Acesso Água Potável

O planeta Terra possui cerca de 71% de sua superfície coberta por água. No entanto, aproximadamente 97,5% desse total é composto por água salgada, enquanto apenas 2,5% corresponde à água doce, utilizada para consumo humano. Ainda assim, nem toda a água doce está disponível, já que grande parte encontra-se em estado sólido, em geleiras e calotas polares. Do total de água doce existente, apenas cerca de 0,77% está efetivamente disponível, e nem sempre atende aos padrões necessários para ser considerada potável.

A água potável é aquela própria para consumo humano, ou seja, livre de substâncias e organismos que possam causar doenças, além de não apresentar cor, gosto ou odor. Para que seja classificada como potável, é necessário avaliar suas características físicas, químicas, biológicas e até radioativas.

Em geral, a água de rios e lagos não é adequada para consumo direto, sendo indispensável que passe por processos de tratamento em estações específicas. Após o tratamento, são realizados testes para verificar se a água atende aos padrões de potabilidade estabelecidos pelo Ministério da Saúde. Somente após essa verificação a água pode ser distribuída à população.

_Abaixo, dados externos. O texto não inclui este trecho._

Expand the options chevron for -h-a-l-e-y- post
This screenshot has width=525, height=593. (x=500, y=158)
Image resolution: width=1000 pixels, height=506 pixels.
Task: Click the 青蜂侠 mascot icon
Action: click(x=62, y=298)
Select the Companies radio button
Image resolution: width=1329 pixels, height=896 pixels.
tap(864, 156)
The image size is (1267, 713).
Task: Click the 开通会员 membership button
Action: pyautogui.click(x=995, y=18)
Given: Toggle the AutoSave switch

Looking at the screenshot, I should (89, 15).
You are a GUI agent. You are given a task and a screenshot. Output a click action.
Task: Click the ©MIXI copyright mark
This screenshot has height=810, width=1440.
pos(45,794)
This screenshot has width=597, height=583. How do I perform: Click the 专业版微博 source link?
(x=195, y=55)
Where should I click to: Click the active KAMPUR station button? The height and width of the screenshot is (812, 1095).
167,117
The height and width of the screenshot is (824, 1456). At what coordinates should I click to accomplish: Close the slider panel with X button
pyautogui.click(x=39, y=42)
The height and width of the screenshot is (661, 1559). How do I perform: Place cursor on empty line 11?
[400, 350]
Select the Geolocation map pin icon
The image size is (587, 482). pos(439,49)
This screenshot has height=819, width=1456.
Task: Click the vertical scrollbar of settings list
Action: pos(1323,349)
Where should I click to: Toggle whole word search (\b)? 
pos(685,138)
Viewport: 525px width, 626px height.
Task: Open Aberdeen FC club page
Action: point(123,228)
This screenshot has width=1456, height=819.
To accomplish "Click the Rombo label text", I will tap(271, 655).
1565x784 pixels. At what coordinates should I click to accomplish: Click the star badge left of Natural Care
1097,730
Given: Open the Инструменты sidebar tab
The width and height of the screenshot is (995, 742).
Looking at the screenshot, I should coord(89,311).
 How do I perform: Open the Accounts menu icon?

Apesar dos avanços, o acesso à água potável ainda é um desafio global. A Organização Mundial da Saúde estima que cerca de 748 milhões de pessoas no mundo não têm acesso sustentável à água potável, e aproximadamente 1,8 bilhão consomem água contaminada, ficando expostas a doenças que podem levar à morte. No Brasil, em 2024, 84,1% da população tinha acesso à água potável, o que significa que cerca de 33 milhões de pessoas ainda não contam com esse serviço essencial.

O ideal é que 100% da população seja atendida com água potável; para fins de avaliação, considera-se satisfatória uma cobertura de, no mínimo, 90%. Nesse contexto, observa-se que, em 2024, o Distrito Federal apresentou a maior proporção de atendimento (97,45%), seguido por São Paulo (97,36%) e Sergipe (93,74%). Goiás registrou 88,83% de cobertura. Em contrapartida, os menores índices foram observados no Acre (44,27%) e no Pará (51,56%).

A insuficiência de acesso à água potável contribui para a disseminação de diversas doenças, como diarreia por Escherichia coli, amebíase, cólera, leptospirose, disenteria bacteriana, hepatite A, esquistossomose, febre tifoide, ascaridíase, dengue, infecções por rotavírus, poliomielite e toxoplasmose.

Entre as principais causas da falta de água potável, destacam-se a poluição dos recursos hídricos e a deficiência no planejamento de sua distribuição. Diante disso, torna-se fundamental a implementação de políticas públicas, acompanhadas de investimentos financeiros, voltadas à conservação dos corpos d’água, à despoluição de rios e à ampliação do acesso. Além disso, o investimento contínuo em saneamento básico é essencial para garantir o tratamento adequado do esgoto e o fornecimento de água de qualidade à população.